Later we will cover the simple dessert that I came up with out of the fruit bowl and cupboard. Chocolate covered pears. They really are amazingly delicious and they are fun to eat! Let's get going...

Tortilla de Patata (Spanish potato omelet)
6-8 small potatoes
4-5 eggs depending on the size
1/4-1/2 onion, also depending on the size
a ton of olive oil

To start the tortilla de patata, you must do some prep work. One of my favorite scenes in a typical Spanish home is a table full of people peeling potatoes and slicing them into uniform, relatively-thin disks. So, make your home a little Spanish for the afternoon or evening and you won't be sorry. 

First you need to peel all of those potatoes. If you're handy with the knife you can slice those babies up while the onion is transferring its amazing flavor to the oil--if not, then you should prep the potatoes completely (directions following). While you're heating about 2-inches of oil over med-high heat, mince that onion...you don't want a ton of onion, but you want enough to distribute well in the oil. The olive oil will take on the sweetness of the onion, and that's what we need to get that traditional flavor for the tortilla. The onions should not be browning, but waltzing around in the glorious oil, so watch the heat!
Now for the potatoes. Cut them in about 1/8-inch slices if you can manage it (between 1/8 and 1/4 inch is acceptable). Depending on whom you ask, you can cut them super thin or you can be a bit lax--everyone has their own way to prepare a tortilla de patata....and they'll let you know, trust me. When the oil has been hanging out with the onion enough to merge flavors, add the potatoes and slow-poach them in the oil. You DO NOT want the potatoes to get brown either, so let these percolate over medium heat...stir and keep and eye on them, okay? This will take the longest out of all the steps, maybe 20 minutes, maybe more--just until they are soft.

Okay, it's time to get a little tricky. You have to muster up some courage for this part (but not nearly as much for the last part). As my mom told me when I first started cooking, don't be afraid of the hot oil or else you won't be frying anything...I don't know if it is physically safe advice, but confidence is your best friend in the kitchen--and if you end up burning yourself, that's why you have an aloe vera plant at hand...right? Take the pan off the stove and strain the potato and onions from the olive oil (we save this oil for frying potatoes or making more tortillas later on...you can use this oil a couple more times because it wasn't violently fried and messy).

As the potatoes are straining precariously over a container in the sink (that might just be my contraptions...call me Mcgyver), you can beat the hell out of those eggs. I'm serious. Get a whisk, and go crazy on those eggs until they are homogenous and a few bubbles veil the top. Add a little salt to the egg mixture. Then, take the potato mixture and add it to the eggs. You can then mix this up into the happiness that is your tortilla batter. Return the pan to the stove on medium heat with enough olive oil to keep the batter from sticking (usually the oil that you didn't pour off with the potatoes is enough).
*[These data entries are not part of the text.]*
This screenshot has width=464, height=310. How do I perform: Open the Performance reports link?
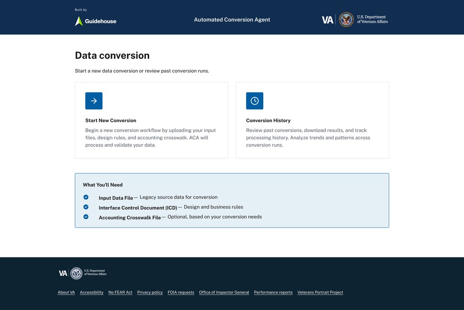(x=273, y=292)
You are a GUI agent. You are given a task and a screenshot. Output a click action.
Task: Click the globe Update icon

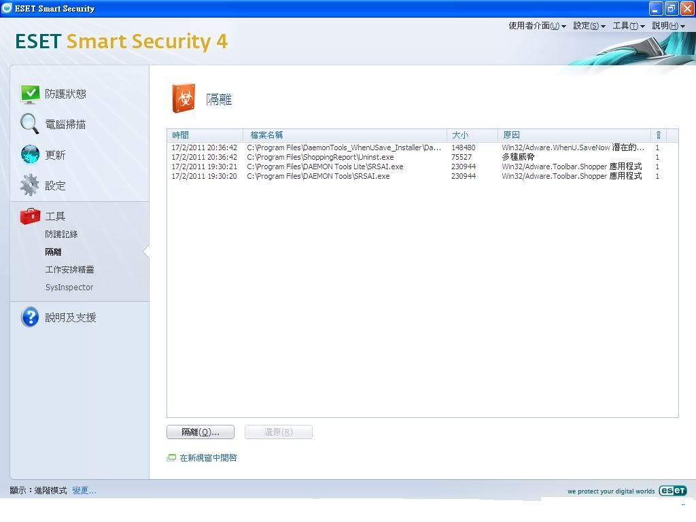30,155
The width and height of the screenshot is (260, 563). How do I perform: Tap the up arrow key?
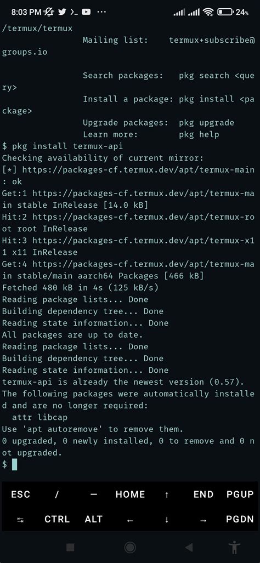pyautogui.click(x=167, y=494)
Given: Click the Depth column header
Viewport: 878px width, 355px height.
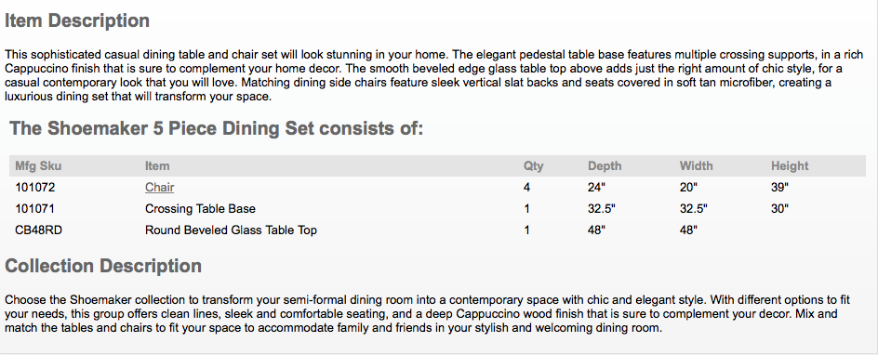Looking at the screenshot, I should pyautogui.click(x=605, y=166).
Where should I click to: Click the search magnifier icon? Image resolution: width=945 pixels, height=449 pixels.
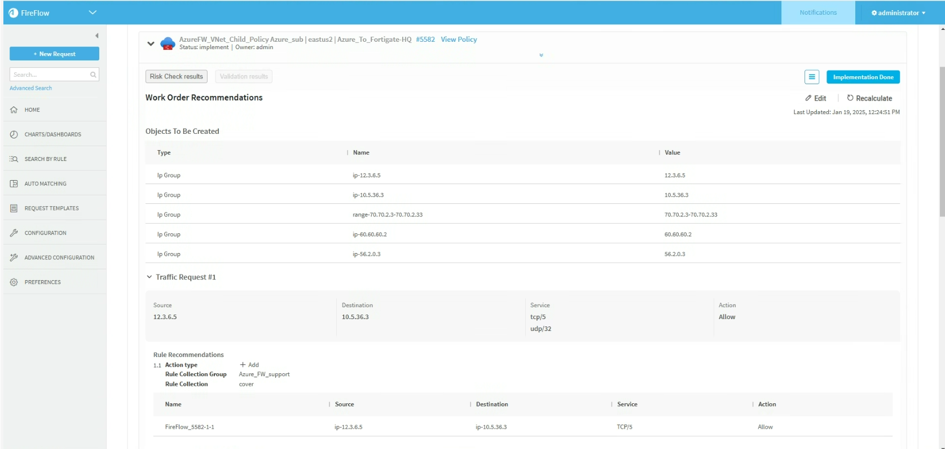(x=93, y=75)
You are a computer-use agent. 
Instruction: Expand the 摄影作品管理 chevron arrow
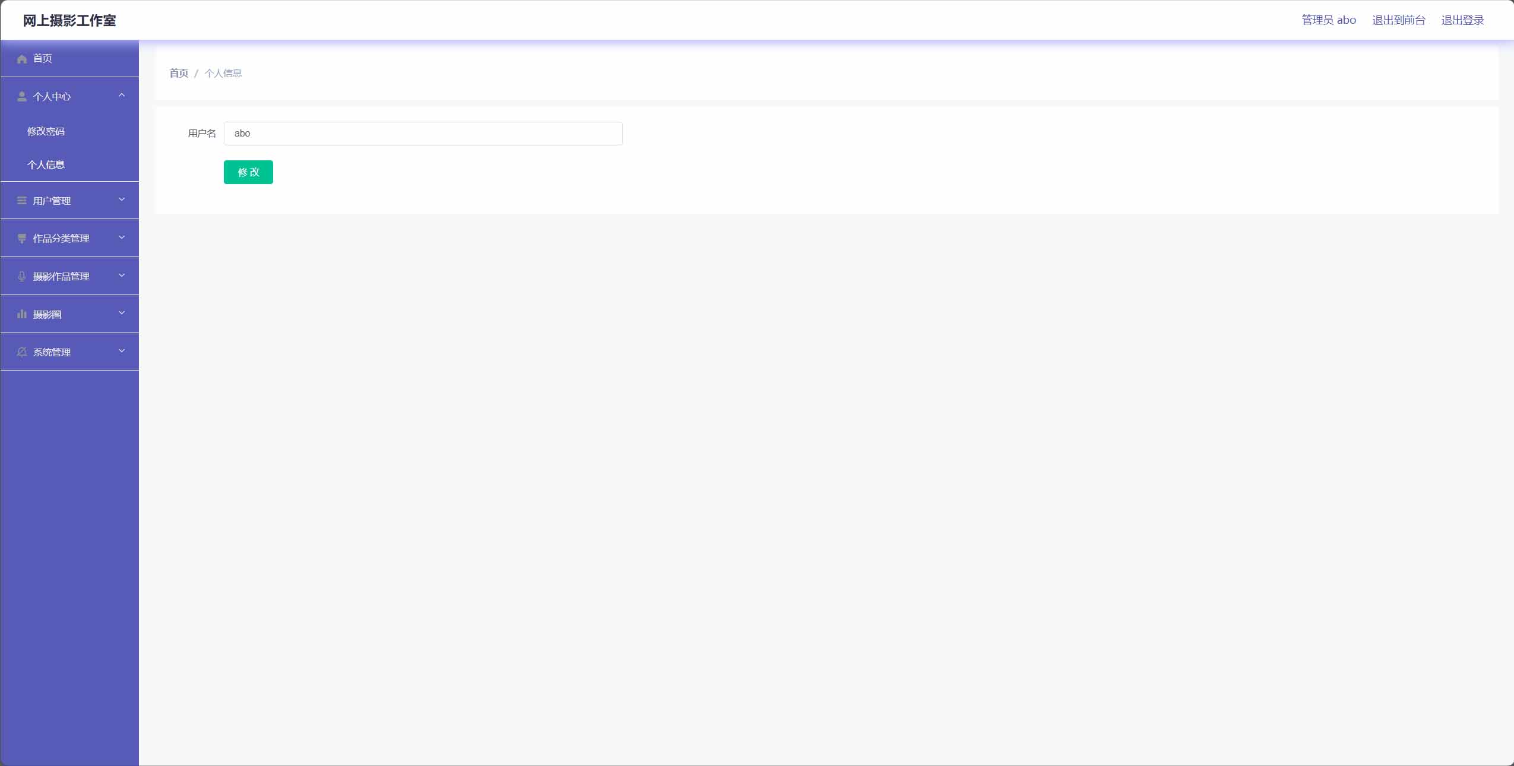pyautogui.click(x=122, y=276)
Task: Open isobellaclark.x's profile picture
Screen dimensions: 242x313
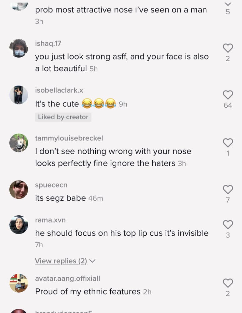Action: point(18,93)
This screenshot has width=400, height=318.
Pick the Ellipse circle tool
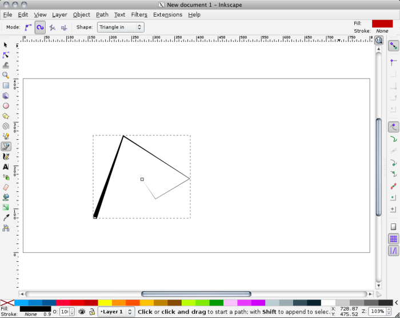click(x=6, y=105)
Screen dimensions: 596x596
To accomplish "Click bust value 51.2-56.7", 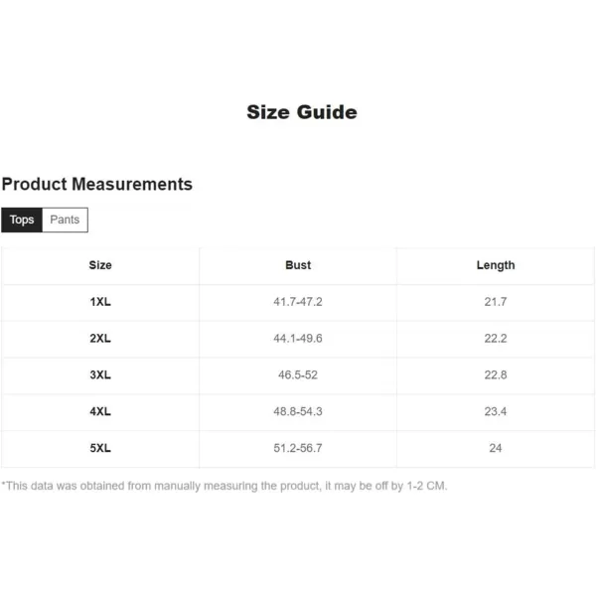I will [298, 448].
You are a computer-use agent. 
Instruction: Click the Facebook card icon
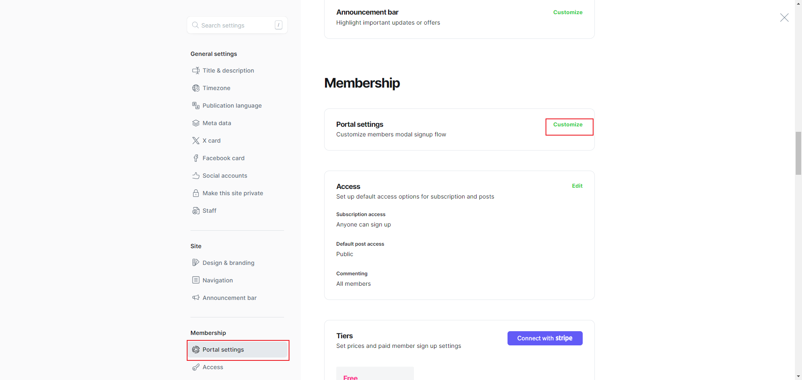coord(195,158)
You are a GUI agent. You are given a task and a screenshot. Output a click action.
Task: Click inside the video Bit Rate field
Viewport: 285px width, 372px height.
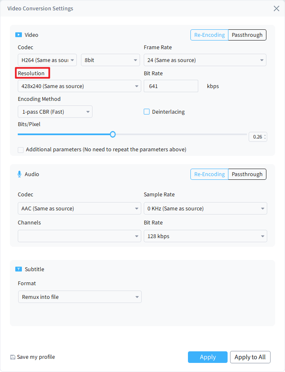171,86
Stay brave my friends, this is the part where things get a little precarious--but it is fun after your first time! It really helps to have about 7-8 Spanish friends cheering you on...but friends of whatever nationality will do. Hah! Take a plate, or if you happen to have a tortilla de patata flipper (yes, they are on the market), or other rimless flat-bottomed lid that will work. Make sure that the egg mixture isn't sticking (spatula or pan-shimmying works) and then set your lid on top of the pan. To minimize spillage, make sure the plate is larger than the pan and doesn't just fit inside--don't be a hero. Okay, now that you have the top securely in place, hold it tightly on top with your left hand, right hand on the handle (reverse obviously if you're stronger on the left side), envision its successful 180º flip, and then MAKE IT HAPPEN! Flip the omelet onto the plate in your right hand-holding it waiter-style (don't let it fall on the floor) and shimmy it back into the pan so the other side can cook. Physics has a phenomenon called centripetal force--if the movement you make is complete, the tortilla flip will be a success; if you hesitate and get scared, you will be covered in a warm egg, potato, and onion mixture. I guess there could be worse things...

I think the fact that you invested all that time in beating the eggs and peeling and cutting all those potatoes is enough to make your body and mind work together to make this a smooth transition. If you're weak in the upper body dept, get someone stronger to help you out--make them feel like they're useful since you're dominating the kitchen. If you have some left over egg and potatoes that didn't make it into the pan on the smooth slide that was your first attempt (fingers-crossed), you can just spread it on top and then you do the flip-trick once again. Don't worry, you'll be a pro in no time. If it failed and you made an epic mess, cut up some bread and eat it off of the counter, just make sure your kitchen is clean. No pasa nada. No worries!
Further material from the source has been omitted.